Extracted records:
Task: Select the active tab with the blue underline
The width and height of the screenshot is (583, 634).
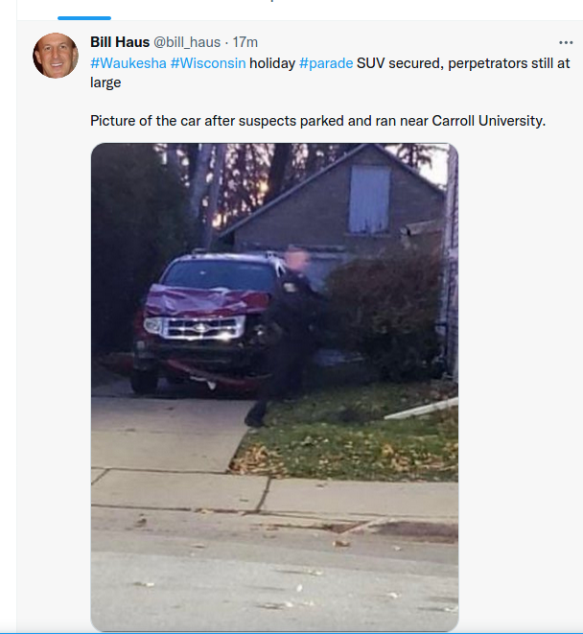Action: coord(84,18)
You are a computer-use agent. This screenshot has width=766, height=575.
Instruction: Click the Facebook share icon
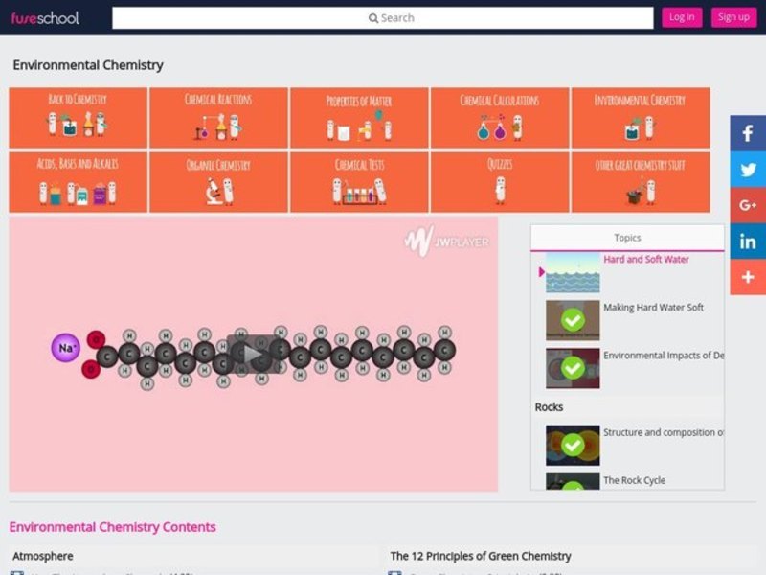coord(748,133)
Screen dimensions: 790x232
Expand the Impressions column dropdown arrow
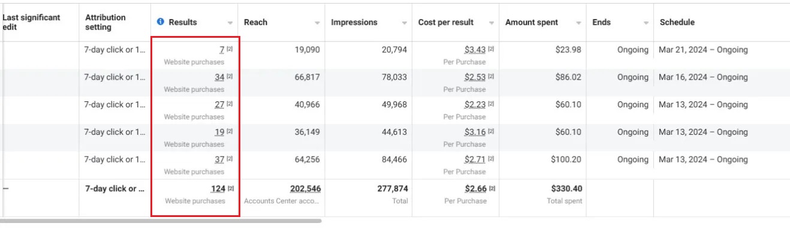click(405, 23)
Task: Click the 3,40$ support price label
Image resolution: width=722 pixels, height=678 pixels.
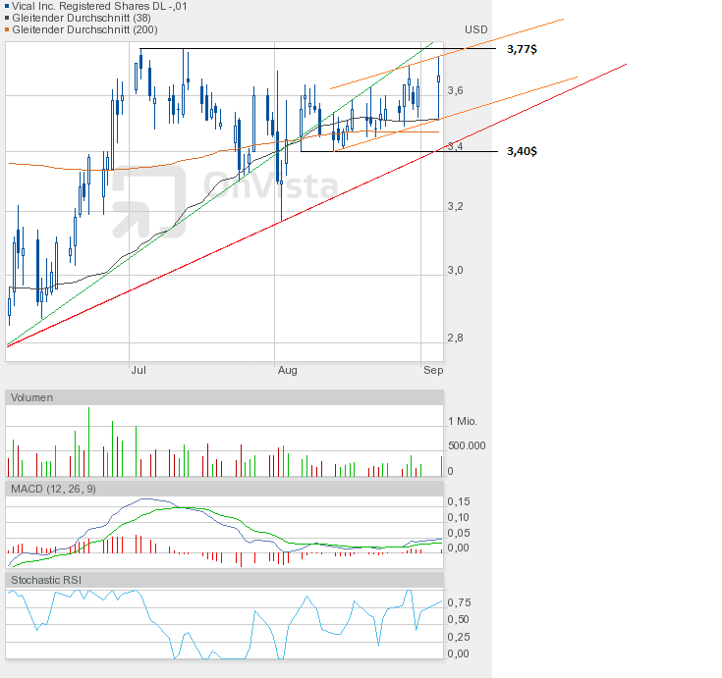Action: [x=522, y=151]
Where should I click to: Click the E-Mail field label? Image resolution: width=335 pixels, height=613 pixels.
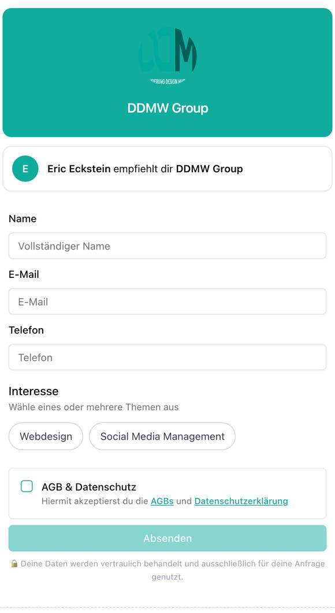(x=24, y=274)
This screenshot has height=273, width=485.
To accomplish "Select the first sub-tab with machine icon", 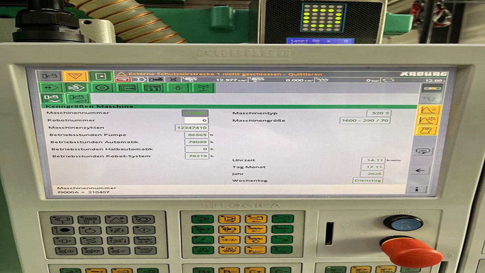I will pyautogui.click(x=53, y=99).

— WHAT YOU WILL DO —
Copy out every line of the data in which the word "This" is found.

— ANSWER SECTION —
You are a computer-use agent. This screenshot has width=766, height=575.
This screenshot has height=273, width=485.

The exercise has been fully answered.